A darci man forte è un gruppo di scienziati del Grantham Centre for Sustainable Futures dell’Università di Sheffield che dà evidenza scientifica a quanto appena affermato a partire da un chiarissimo esempio, il vero costo e l’impatto ambientale di un cibo che entra nelle nostre case ogni giorno, il pane. I ricercatori hanno analizzato l’impatto ambientale della produzione del pane nelle sue varie fasi, dalla coltivazione del grano alla distribuzione. Pubblicato su Nature Plants, lo studio ci dice una pagnotta da 800 grammi prodotta nel Regno Unito ha un costo in termini di emissioni pari a 0,589 Kg di CO2. Ed è soprattutto la coltivazione a generare circa la metà dei gas climalteranti. In particolare, il nitrato d’ammonio, usato come fertilizzante, causa del 43% delle emissioni.
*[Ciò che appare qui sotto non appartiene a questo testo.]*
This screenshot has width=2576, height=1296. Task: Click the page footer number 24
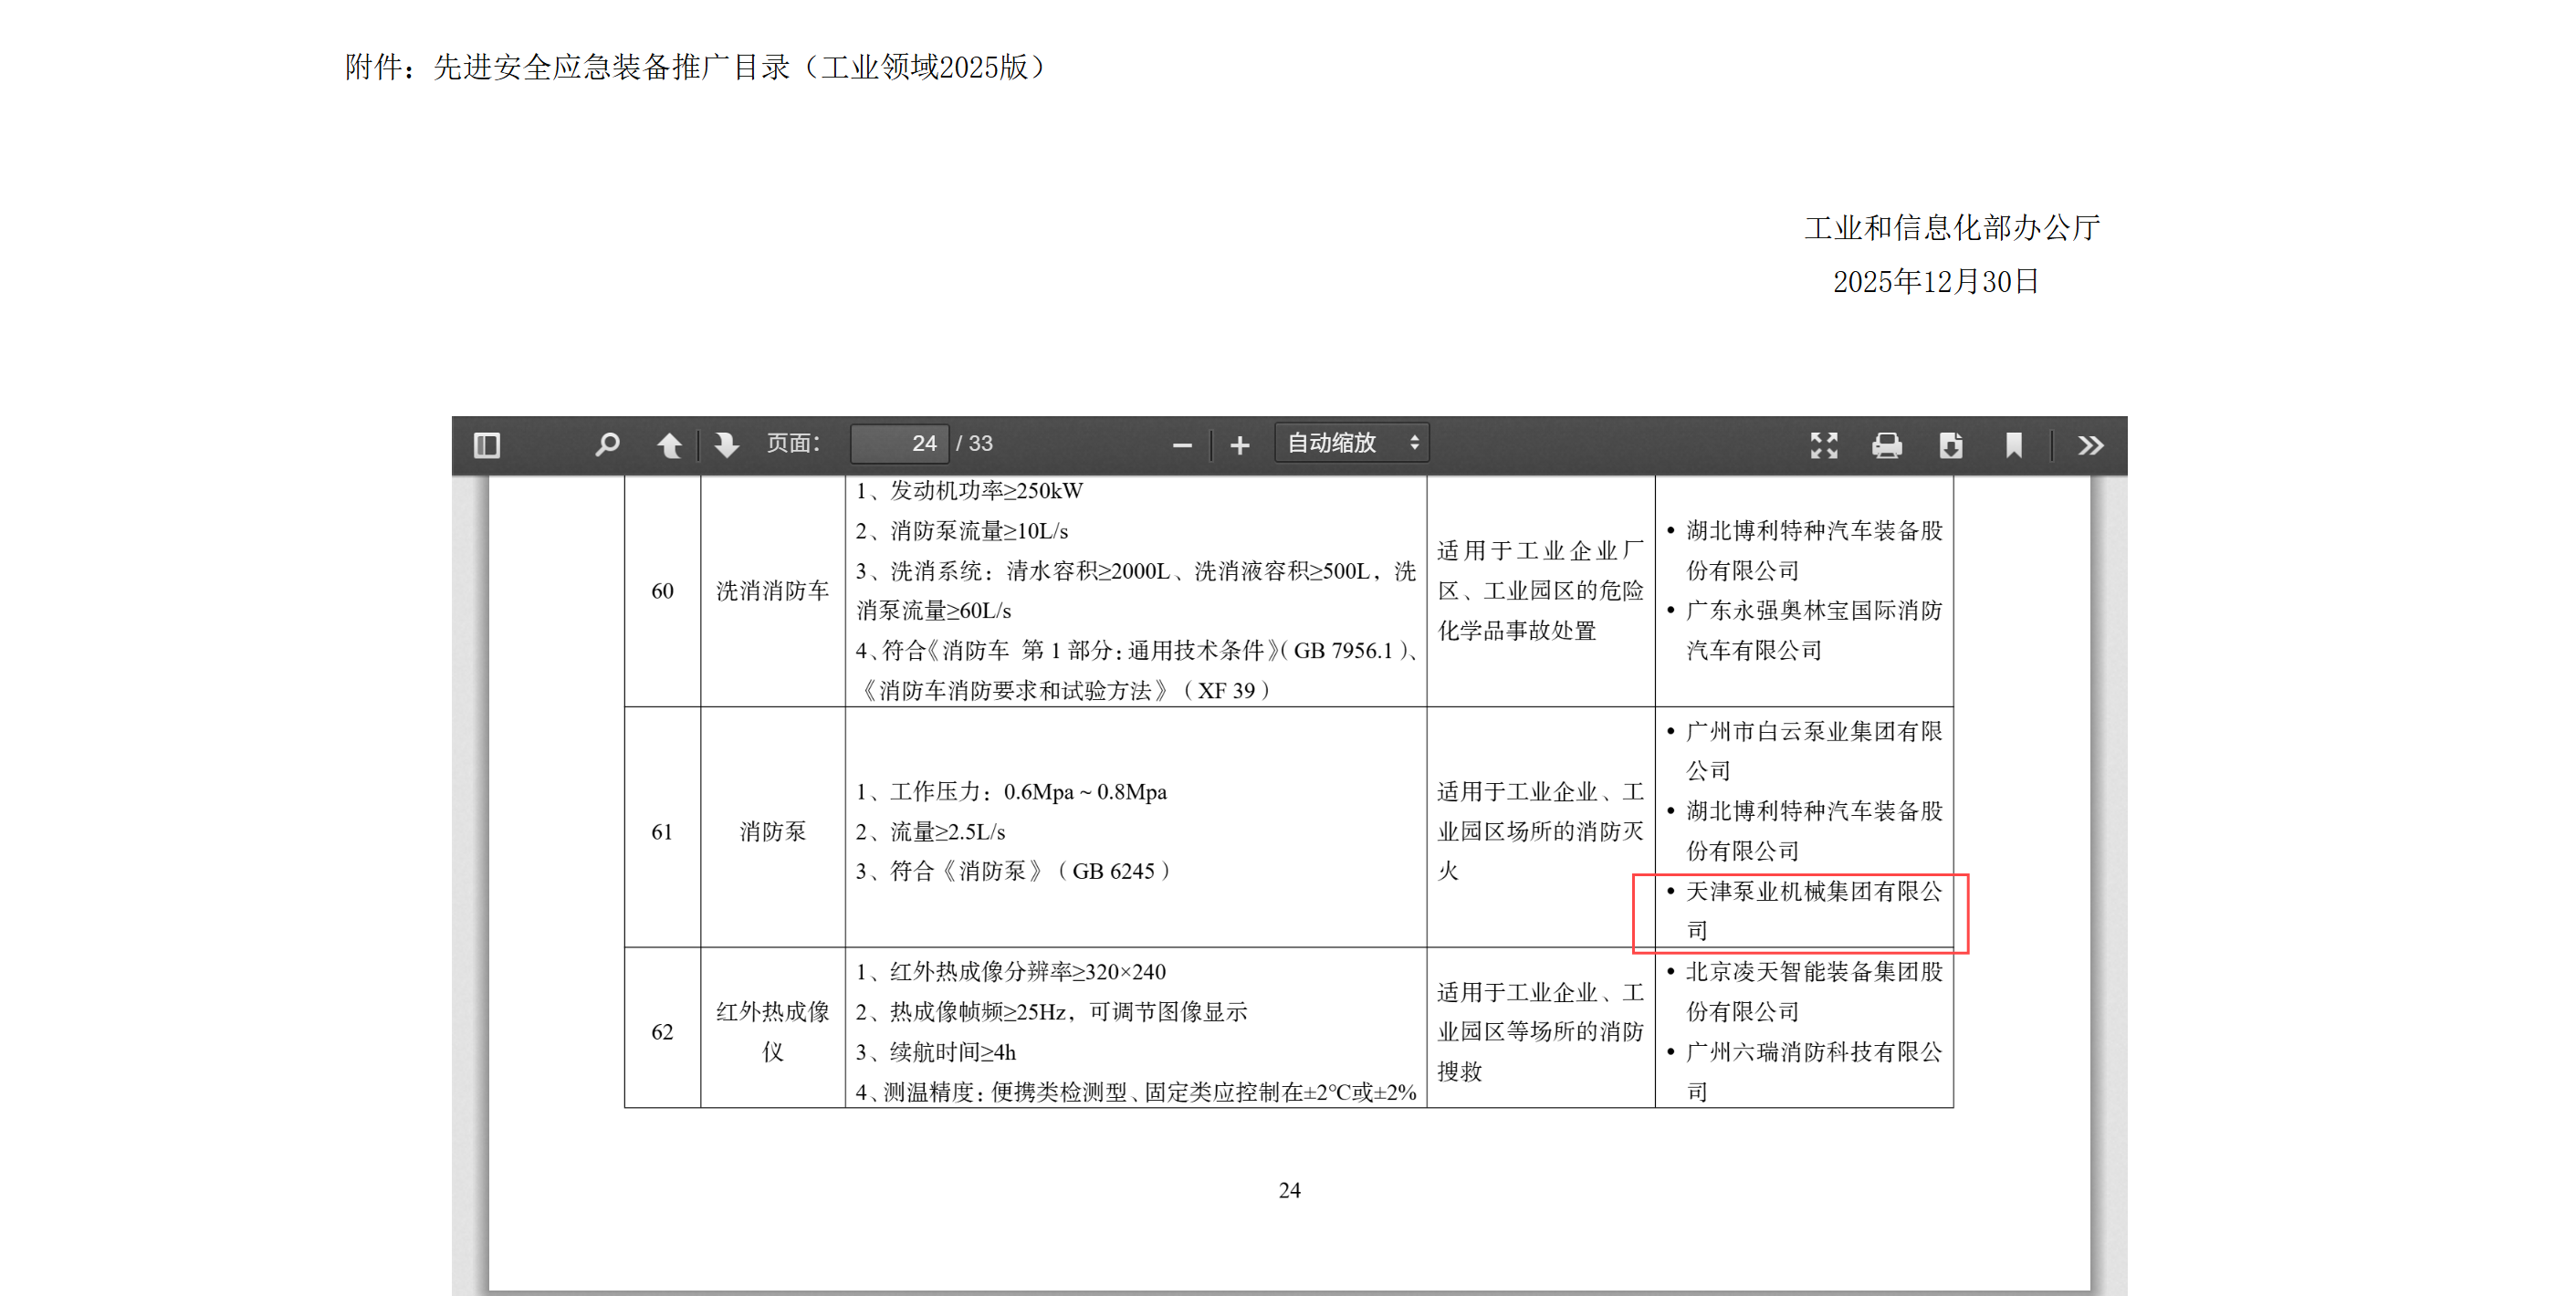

«I consumatori poco conoscono l’impatto ambientale dei prodotti che comprano, soprattutto se si parla di cibo, anche perché sono più attenti agli effetti sulla salute o al benessere animale (si riferisce ai consumatori inglesi [ndr]). Forse c’è una certa consapevolezza circa l’inquinamento causato dagli imballaggi, ma la maggior parte delle persone sarà sorpresa dai dati che abbiamo raccolto», spiega il dr. Liam Goucher, tra gli autori dello: «Abbiamo rilevato che in ogni pagnotta è rappresentato il riscaldamento globale, dovuto ai fertilizzanti usati per aumentare il raccolto, dalla energia impiegata per produrli e dal biossido di azoto liberato da un terreno deteriorato da un uso eccessivo di fertilizzanti».

Leggiamo nello studio: «Un’alta resa agricola – ritenuta necessaria a creare profitto per agricoltori, produttori e rivenditori mantenendo bassi i prezzi per i consumatori (e generando inutile spreco necessario ad alimentare un sistema distorto e ingordo, aggiungiamo noi) – richiede un uso di fertilizzanti economici. Si stima che oltre il 60% delle coltivazioni si basa sull’uso i fertilizzanti sintetici composti da sostanze come metano, diossido di carbonio, ammoniaca e azoto. Componenti che contribuiscono ad alimentare i gas serra». Non ci sorprende ma il nuovo studio, come precisa il professor Peter Horton, Chief Research Advisor al Grantham Centre for Sustainable Futures all’ University of Sheffield e co-curatore della ricerca, «mette a fuoco una parte fondamentale della sfida al raggiungimento della sicurezza alimentare: risolvere i conflitti del sistema agroalimentare il cui scopo primario oggi non è garantire la sicurezza alimentare globale, ma fare soldi»».

Insomma siamo davanti all’evidenza ormai scientifica. «Con cento milioni di tonnellate di fertilizzanti usati ogni anno nel mondo per sostenere la produzione agricola, il problema è enorme» aggiunge Horton, «eppure l’impatto ambientale non viene conteggiato dal sistema, e quindi al momento non ci sono incentivi reali per ridurre la dipendenza dai fertilizzanti».

E gli studiosi britannici non si fermano all’analisi del problema ma ci danno anche possibili soluzioni, come ci spiega il professor Duncan Cameron, Co-director del P3 Centre for Translational Plant and Soil Science: «Il problema dei fertilizzanti si può risolvere migliorando le pratiche agronomiche. Per esempio sfruttare al meglio la produzione biologica unita alle nuove tecnologie che permettono di monitorare al meglio la fertilità del suolo e lo stato di salute delle piante».